Container design for Kubernetes

The weakest link

There is a saying that “a chain is as strong as its weakest link”. One of the proverbial “links” in a Kubernetes deployed application is the container inside which the application is running. But how does the container impact the way the application is deployed and the way it operates on a Kubernetes cluster you ask? This article is about exactly that.

The Dockerfile

The Dockerfile is the “design plan” of the container.

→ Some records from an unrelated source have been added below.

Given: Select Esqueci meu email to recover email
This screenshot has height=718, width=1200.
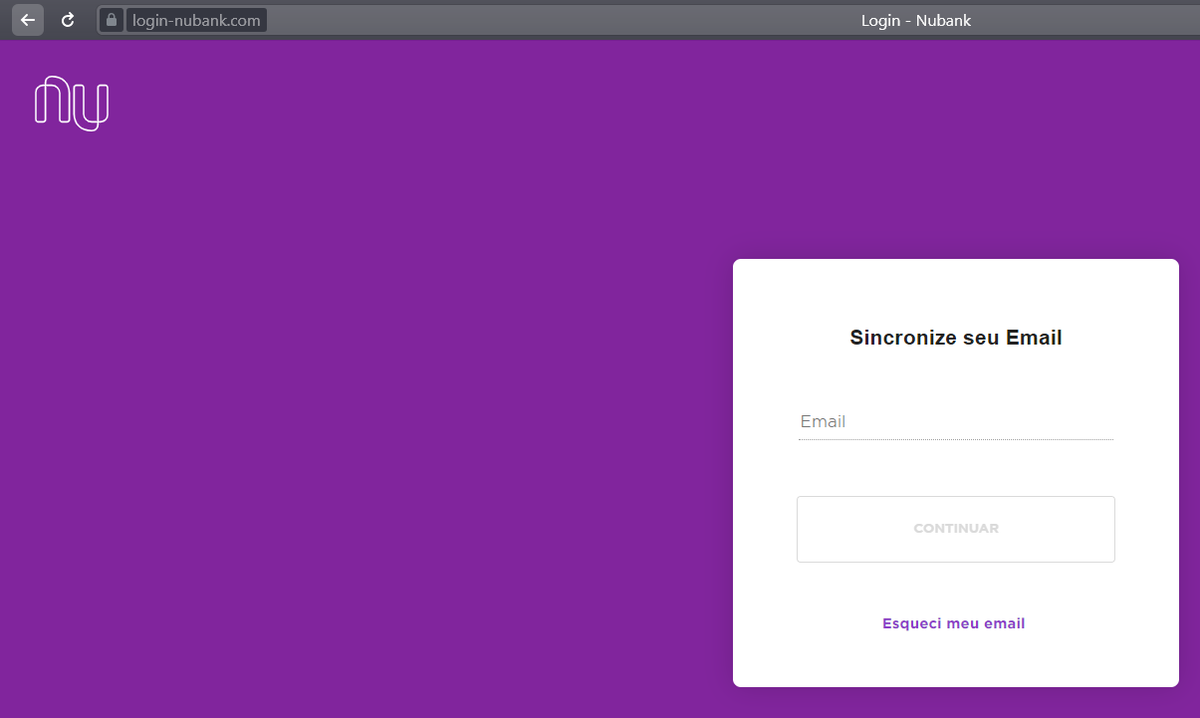Looking at the screenshot, I should (x=953, y=623).
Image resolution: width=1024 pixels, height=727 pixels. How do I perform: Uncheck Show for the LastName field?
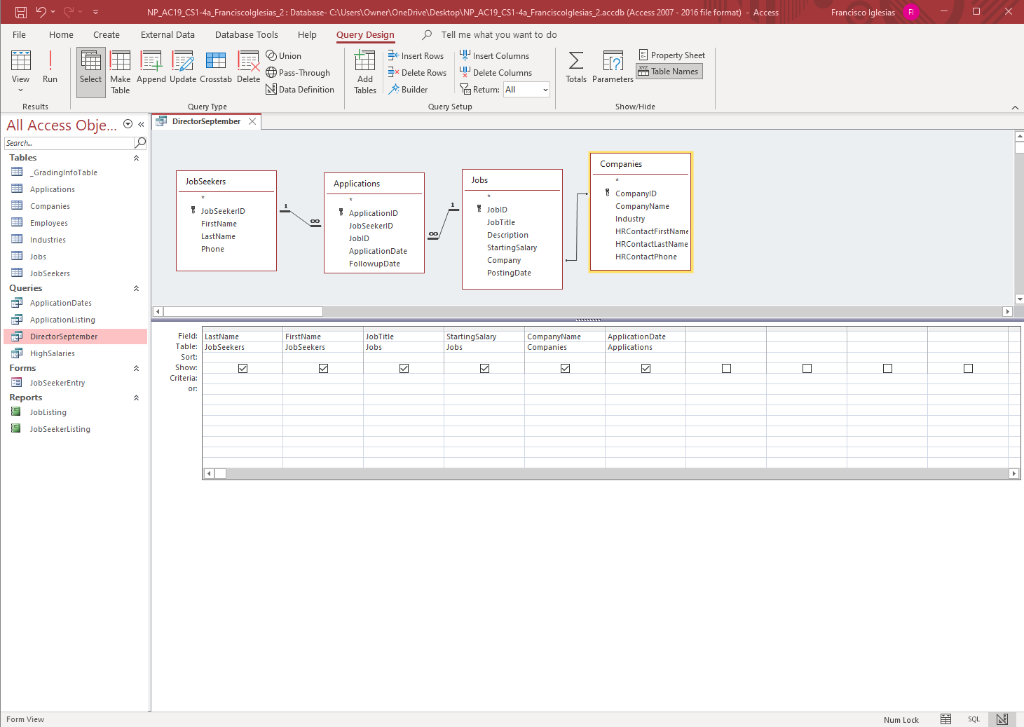coord(242,368)
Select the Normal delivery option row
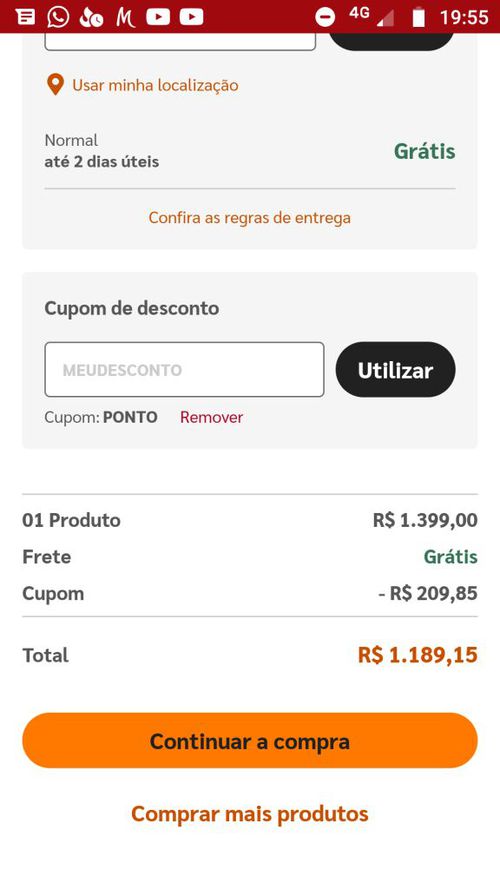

A sample Dockerfile may look like this:

FROM ubuntu

copy main /
RUN chmod +x /main

CMD ["/main"]


FROM ubuntu

This means that the base image of the container will be ubuntu, meaning, the ubuntu container image will be downloaded when building the container, and everything else will be appended to it.


COPY app /

The binary app will be copied into an additional container layer and appended to the ubuntu layer.


RUN chmod +x /app

After copying the binary app to the container, the execute permission will be applied to it so it may be run inside the container.


CMD [“/app”]

This specifies the instructions which will be executed once running the container.

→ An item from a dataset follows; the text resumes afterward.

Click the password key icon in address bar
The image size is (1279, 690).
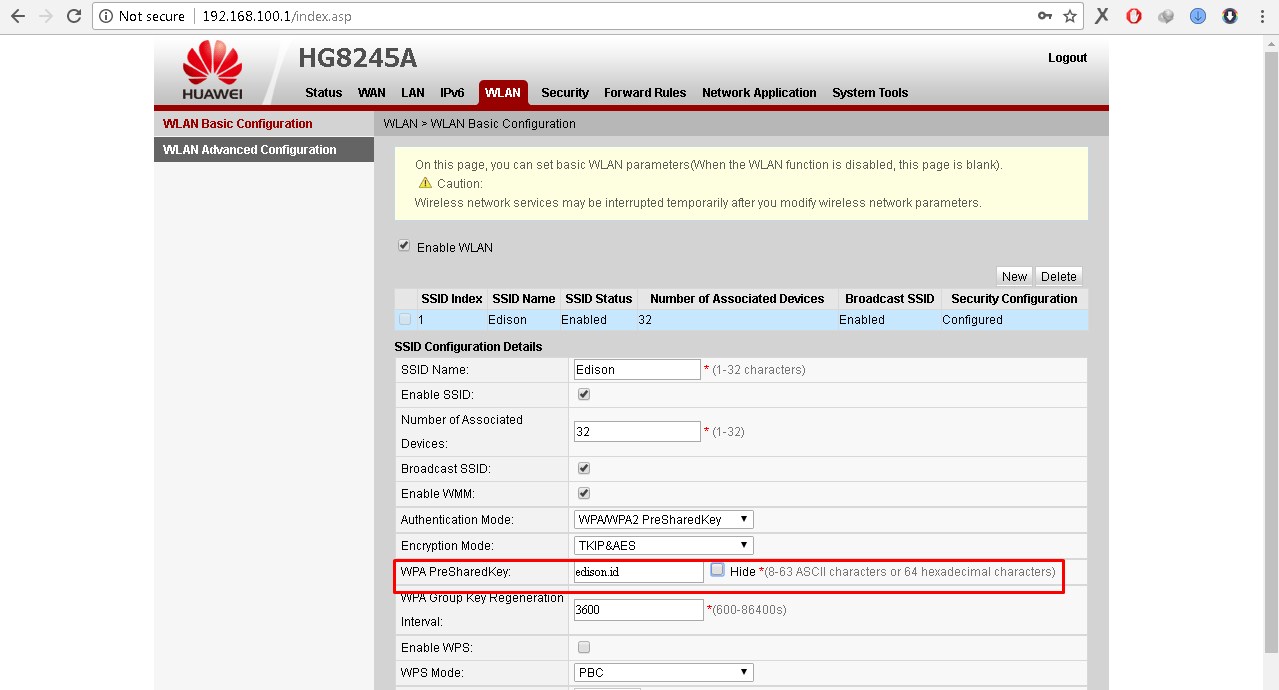[x=1046, y=16]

The above Dockerfile is acting as a stable source of truth plan which will be executed every time the container is built resulting in a stable and reliable container design wise with the only variable being the binary (/app) which changes throughout the different versions of the application.


Building a container from a Dockerfile is quite simple, running the following command from inside the folder in which the Dockerfile file resides will create the container:


docker build -t myrepository/examplesdirectory/mycontainer:version-2

Base Image

One of the main discussions regarding building containers is about which image to use as a base image.

The base image determines what will be the filesystem structure inside the container inside which the application will run nothing more and nothing less. Since the processes inside the containers are running using the kernel of the node on which it is running, the only thing being used by processes running inside a container is the file system structure and files.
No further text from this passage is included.